[Stored data entries]
——
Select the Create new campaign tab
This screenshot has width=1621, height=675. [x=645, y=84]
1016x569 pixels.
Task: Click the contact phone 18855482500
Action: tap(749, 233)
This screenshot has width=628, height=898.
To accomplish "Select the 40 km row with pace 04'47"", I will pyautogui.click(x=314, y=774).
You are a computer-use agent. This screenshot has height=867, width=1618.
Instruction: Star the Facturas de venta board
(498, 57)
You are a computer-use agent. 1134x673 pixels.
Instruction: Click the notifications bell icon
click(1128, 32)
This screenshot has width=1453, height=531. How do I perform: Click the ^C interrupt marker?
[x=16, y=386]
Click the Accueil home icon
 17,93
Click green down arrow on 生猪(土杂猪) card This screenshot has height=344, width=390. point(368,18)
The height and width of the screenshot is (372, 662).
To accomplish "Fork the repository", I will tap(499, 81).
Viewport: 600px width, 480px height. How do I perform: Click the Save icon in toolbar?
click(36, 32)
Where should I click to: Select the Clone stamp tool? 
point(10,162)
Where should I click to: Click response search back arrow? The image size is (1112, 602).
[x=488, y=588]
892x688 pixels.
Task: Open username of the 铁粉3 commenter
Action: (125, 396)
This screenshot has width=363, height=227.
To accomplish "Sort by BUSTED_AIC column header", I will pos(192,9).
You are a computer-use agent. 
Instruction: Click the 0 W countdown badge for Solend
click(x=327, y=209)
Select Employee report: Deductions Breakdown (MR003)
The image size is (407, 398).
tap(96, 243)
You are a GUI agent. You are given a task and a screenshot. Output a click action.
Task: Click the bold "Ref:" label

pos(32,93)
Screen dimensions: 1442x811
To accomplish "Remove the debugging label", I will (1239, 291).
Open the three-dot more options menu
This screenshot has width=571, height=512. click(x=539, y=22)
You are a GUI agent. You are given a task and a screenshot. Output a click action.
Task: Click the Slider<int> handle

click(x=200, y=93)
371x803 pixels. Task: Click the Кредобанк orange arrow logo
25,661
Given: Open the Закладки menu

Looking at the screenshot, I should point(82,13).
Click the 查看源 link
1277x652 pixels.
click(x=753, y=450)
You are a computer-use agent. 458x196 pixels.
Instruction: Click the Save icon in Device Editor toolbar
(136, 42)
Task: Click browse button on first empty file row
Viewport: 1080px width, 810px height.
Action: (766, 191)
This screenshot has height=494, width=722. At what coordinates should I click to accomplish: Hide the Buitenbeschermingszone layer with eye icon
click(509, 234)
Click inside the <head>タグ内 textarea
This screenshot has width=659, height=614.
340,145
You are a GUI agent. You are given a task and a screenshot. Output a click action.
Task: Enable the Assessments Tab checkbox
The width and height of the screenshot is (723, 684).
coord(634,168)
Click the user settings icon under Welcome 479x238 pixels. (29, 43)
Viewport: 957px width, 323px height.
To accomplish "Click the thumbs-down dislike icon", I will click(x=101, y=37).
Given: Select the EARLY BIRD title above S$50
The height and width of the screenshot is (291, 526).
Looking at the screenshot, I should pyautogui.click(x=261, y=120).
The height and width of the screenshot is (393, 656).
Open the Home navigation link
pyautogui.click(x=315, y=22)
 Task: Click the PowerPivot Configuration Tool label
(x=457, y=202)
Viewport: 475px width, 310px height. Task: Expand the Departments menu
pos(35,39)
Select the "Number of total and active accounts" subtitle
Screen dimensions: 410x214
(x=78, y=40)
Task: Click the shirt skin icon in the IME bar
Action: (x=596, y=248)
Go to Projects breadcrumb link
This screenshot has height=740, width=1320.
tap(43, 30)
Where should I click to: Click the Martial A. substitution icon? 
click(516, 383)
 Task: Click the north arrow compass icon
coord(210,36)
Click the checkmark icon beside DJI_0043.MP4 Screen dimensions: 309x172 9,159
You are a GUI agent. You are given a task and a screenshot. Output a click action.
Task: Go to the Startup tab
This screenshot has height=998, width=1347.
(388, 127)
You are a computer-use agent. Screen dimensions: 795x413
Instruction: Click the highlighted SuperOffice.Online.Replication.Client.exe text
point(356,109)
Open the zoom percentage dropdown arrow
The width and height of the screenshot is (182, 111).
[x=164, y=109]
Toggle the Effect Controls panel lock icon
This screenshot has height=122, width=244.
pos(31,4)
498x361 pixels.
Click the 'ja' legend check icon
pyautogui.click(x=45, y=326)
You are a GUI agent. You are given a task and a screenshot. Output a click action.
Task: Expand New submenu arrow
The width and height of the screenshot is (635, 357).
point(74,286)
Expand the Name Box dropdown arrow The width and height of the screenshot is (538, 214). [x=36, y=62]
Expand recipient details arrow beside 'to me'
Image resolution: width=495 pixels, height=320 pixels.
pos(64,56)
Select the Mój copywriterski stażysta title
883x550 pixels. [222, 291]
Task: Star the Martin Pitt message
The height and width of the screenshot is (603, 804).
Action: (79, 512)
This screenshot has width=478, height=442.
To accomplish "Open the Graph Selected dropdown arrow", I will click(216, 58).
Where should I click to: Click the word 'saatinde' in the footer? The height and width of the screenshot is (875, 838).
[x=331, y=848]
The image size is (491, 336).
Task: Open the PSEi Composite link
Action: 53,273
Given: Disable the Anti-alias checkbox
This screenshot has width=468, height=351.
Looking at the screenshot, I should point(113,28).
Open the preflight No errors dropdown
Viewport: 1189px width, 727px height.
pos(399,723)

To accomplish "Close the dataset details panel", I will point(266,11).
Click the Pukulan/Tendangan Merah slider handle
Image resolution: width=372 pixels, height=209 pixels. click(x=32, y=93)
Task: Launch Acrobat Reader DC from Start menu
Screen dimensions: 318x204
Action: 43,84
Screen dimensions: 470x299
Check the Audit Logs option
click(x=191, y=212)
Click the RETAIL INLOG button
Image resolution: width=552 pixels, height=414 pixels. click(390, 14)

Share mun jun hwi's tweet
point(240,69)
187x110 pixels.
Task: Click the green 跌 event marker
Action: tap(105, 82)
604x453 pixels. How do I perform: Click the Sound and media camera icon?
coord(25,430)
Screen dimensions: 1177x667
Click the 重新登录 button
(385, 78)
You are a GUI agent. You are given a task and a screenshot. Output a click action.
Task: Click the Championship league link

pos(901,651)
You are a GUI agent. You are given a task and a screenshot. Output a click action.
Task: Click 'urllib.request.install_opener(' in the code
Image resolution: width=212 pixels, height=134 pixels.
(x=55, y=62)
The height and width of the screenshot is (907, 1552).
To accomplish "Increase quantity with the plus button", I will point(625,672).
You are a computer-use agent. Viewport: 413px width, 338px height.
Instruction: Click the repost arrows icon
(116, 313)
——
What you need to do = Retype exactly the lines of the data above that fall between the line with "Where should I click to: Click response" and the line with "Task: Enable the Assessments Tab checkbox", inclusive, and add nothing.

Solved problem =
Where should I click to: Click response search back arrow? The image size is (1112, 602).
[x=488, y=588]
892x688 pixels.
Task: Open username of the 铁粉3 commenter
Action: (125, 396)
This screenshot has width=363, height=227.
To accomplish "Sort by BUSTED_AIC column header", I will pos(192,9).
You are a computer-use agent. 
Instruction: Click the 0 W countdown badge for Solend
click(x=327, y=209)
Select Employee report: Deductions Breakdown (MR003)
The image size is (407, 398).
tap(96, 243)
You are a GUI agent. You are given a task and a screenshot. Output a click action.
Task: Click the bold "Ref:" label

pos(32,93)
Screen dimensions: 1442x811
To accomplish "Remove the debugging label", I will (1239, 291).
Open the three-dot more options menu
This screenshot has width=571, height=512. click(x=539, y=22)
You are a GUI agent. You are given a task and a screenshot. Output a click action.
Task: Click the Slider<int> handle

click(x=200, y=93)
371x803 pixels. Task: Click the Кредобанк orange arrow logo
25,661
Given: Open the Закладки menu

Looking at the screenshot, I should point(82,13).
Click the 查看源 link
1277x652 pixels.
click(x=753, y=450)
You are a computer-use agent. 458x196 pixels.
Instruction: Click the Save icon in Device Editor toolbar
(136, 42)
Task: Click browse button on first empty file row
Viewport: 1080px width, 810px height.
Action: (766, 191)
This screenshot has height=494, width=722. At what coordinates should I click to accomplish: Hide the Buitenbeschermingszone layer with eye icon
click(509, 234)
Click inside the <head>タグ内 textarea
This screenshot has width=659, height=614.
340,145
You are a GUI agent. You are given a task and a screenshot. Output a click action.
Task: Enable the Assessments Tab checkbox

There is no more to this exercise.